Par ailleurs, votre rapporteur remarque que l'augmentation du budget affecté aux lanceurs qui pourrait résulter d'un plus grand investissement dans l'innovation ne devrait pas se faire au détriment du secteur des satellites, lui aussi soumis à une importante concurrence.

3.  Les crédits reversés à EUMETSAT sont en baisse.

La France reversera, en 2019, 81,4 millions d'euros à l'Organisation européenne de satellites météorologiques (EUMETSAT), soit 1,8 million d'euros de moins qu'en 2018 (-2,2%).

En mai dernier, la contribution française à EUMETSAT était estimée à 87,163 millions d'euros (dont 2,8 millions d'euros pris en charge par Météo-France) mais, en raison des retards constatés sur les principaux programmes (MTG et EPS-SG), le MESRI anticipe un appel à contributions en décembre 2019 moins élevé, d'où une diminution de la dépense correspondante.


* 17 L'acronyme anglais est, de fait, utilisé par l'ensemble de la communauté spatiale française.

* 18 Voir sur ce sujet la note d'analyse budgétaire de la Cour des comptes pour l'exercice 2016, pp. 116 et suivantes.

* 19 Auxquels il convient d'ajouter les 719 millions d'euros du programme P120C, commun à Ariane 6 et Vega C.

* 20 https://www.latribune.fr/entreprises-finance/industrie/aeronautique-defense/la-bombe-de-bruno-le-maire-l-europe-a-t-elle-fait-le-bon-choix-avec-ariane-6-758746.html.

* 21 https://fr.reuters.com/article/topNews/idFRKCN1NI22K-OFRTP.

* 22 ESA, Resolution on Europe's Access to Space, adoptee le 2 décembre 2014.

* 23 Un communiqué de presse a ainsi annoncé une diminution de 2 300 emplois sur ses 9 000 salariés d'ici à 2022.

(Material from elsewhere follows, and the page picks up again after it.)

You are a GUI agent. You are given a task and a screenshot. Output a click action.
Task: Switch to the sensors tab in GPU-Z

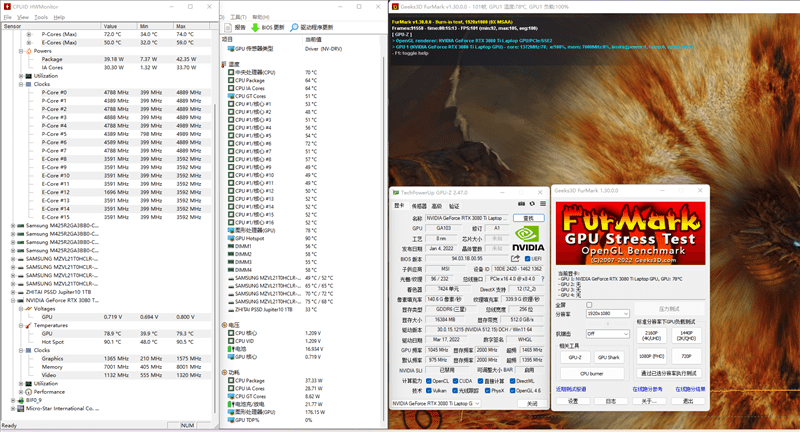pos(419,206)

* 24 Un premier pas en ce sens a peut-être été effectué à travers la déclaration commune relative à l'exploitation institutionnelle d'Ariane 6 et de Vega C, dans laquelle les signataires (Allemagne, ESA, Espagne, France, Italie, Suisse) « expriment leur plein soutien à la filière européenne des lanceurs et aux lanceurs Ariane 6 et Vega C, et reconnaissent l'intérêt de fédérer la demande institutionnelle de services de lancement afin d'assurer à l'Europe un accès à l'espace d'un bon rapport coût-efficacité, abordable, indépendant, fiable et autonome » (source : http://www.esa.int/fre/ESA_in_your_country/France/Les_ministres_enterinent_une_vision_pour_l_avenir_de_l_Europe_spatiale).

* 25 Challenges, 19 octobre 2018, pourquoi l'immobilisme européen menace Ariane 6.